#### [Extrait source]
————
L'importance des médias critiques alternatifs pour la santé de notre démocratie n'est cependant plus à démontrer. Devant les monopoles médiatiques qui tendent à uniformiser les discours politiques dans l'espace public, il est primordial d'avoir accès collectivement à une information offrant d'autres formes d'analyses et permettant d'alimenter la critique du système actuel et des inégalités qu'il génère.

Non seulement À bâbord ! propose des contenus différents, mais aussi un mode de fonctionnement unique : sans hiérarchie, sans rédacteur ou rédactrice en chef, toutes les grandes décisions, y compris le choix des articles et des sujets d'éditorial (et sa rédaction), sont soumises au collectif de rédaction. Cette façon de fonctionner permet à la revue d'appliquer dans son quotidien les valeurs qu'elle prône.

Si les médias indépendants et progressistes ont longtemps su profiter d'internet et du numérique pour élargir leur auditoire, ils sont aujourd'hui mis à mal, surtout dans leur forme papier, par des médias sociaux régis par le seul profit maximal. Le bannissement récent par les plateformes Facebook et Instagram de l'ensemble des médias canadiens rend encore plus difficile la circulation d'idées de gauche et de regard critique. À bâbord ! n'a pu échapper à cet effacement et il ne nous est plus possible d'être actifs sur les réseaux sociaux appartenant à Meta. Cela limite significativement notre capacité à rejoindre notre lectorat et à promouvoir nos actions. D'un autre côté, cela pose la question de notre dépendance à ces espaces numériques pour faire circuler l'information. En ce sens, défendre une version papier au sein de la production médiatique permet de conserver un espace journalistique à l'extérieur de l'univers numérique.
————
#### [Bloc de données]
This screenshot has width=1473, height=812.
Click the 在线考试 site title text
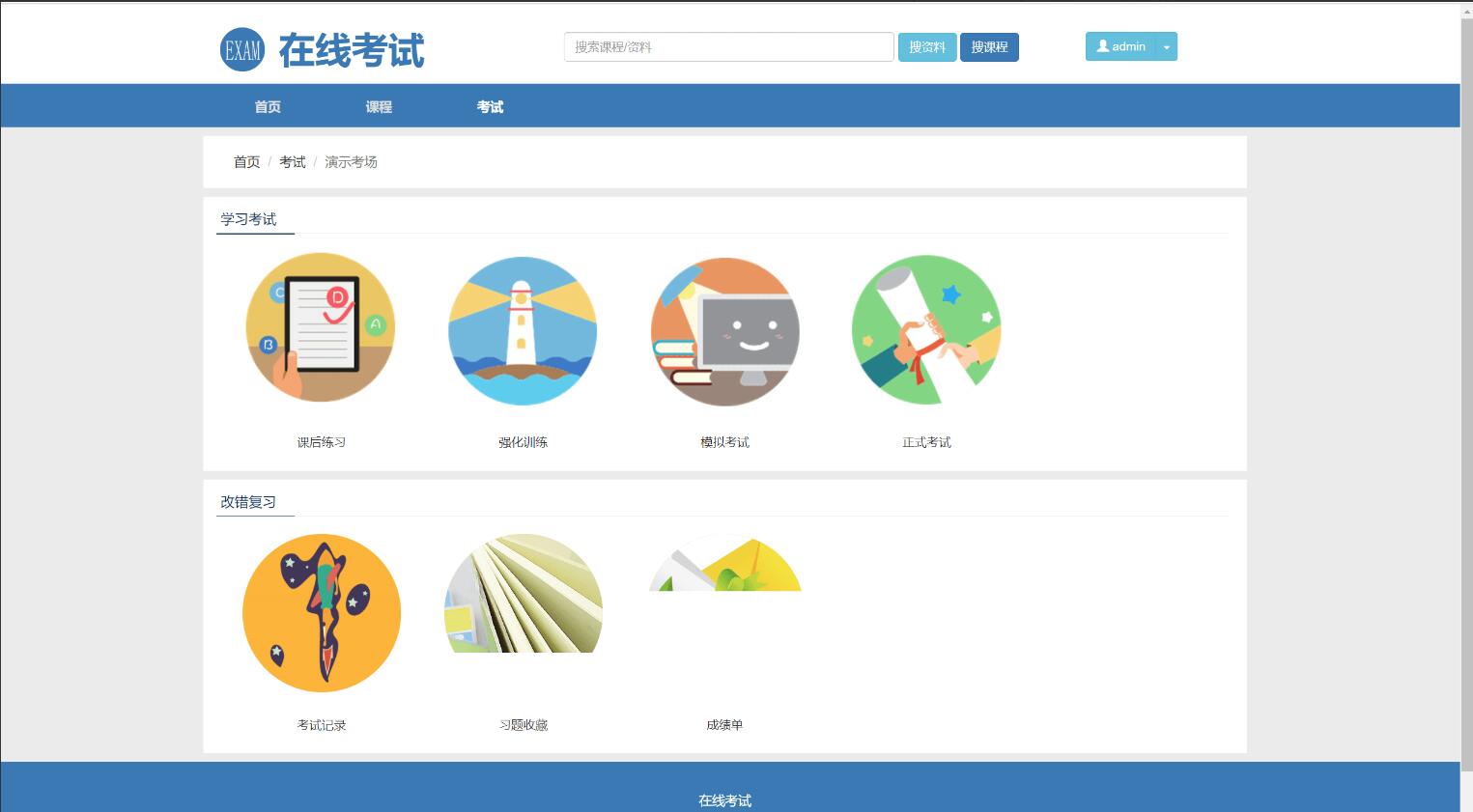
————
#### [Objectifs]
A. Reproduisez mot pour mot le passage de l'extrait source qui commence à « L'importance des médias » et se termine à « inégalités qu'il génère. ».
B. D'après l'extrait source, à quel organe sont soumises toutes les grandes décisions de la revue À bâbord ! ?

#### [Les réponses]
A.
L'importance des médias critiques alternatifs pour la santé de notre démocratie n'est cependant plus à démontrer. Devant les monopoles médiatiques qui tendent à uniformiser les discours politiques dans l'espace public, il est primordial d'avoir accès collectivement à une information offrant d'autres formes d'analyses et permettant d'alimenter la critique du système actuel et des inégalités qu'il génère.

B. Au collectif de rédaction.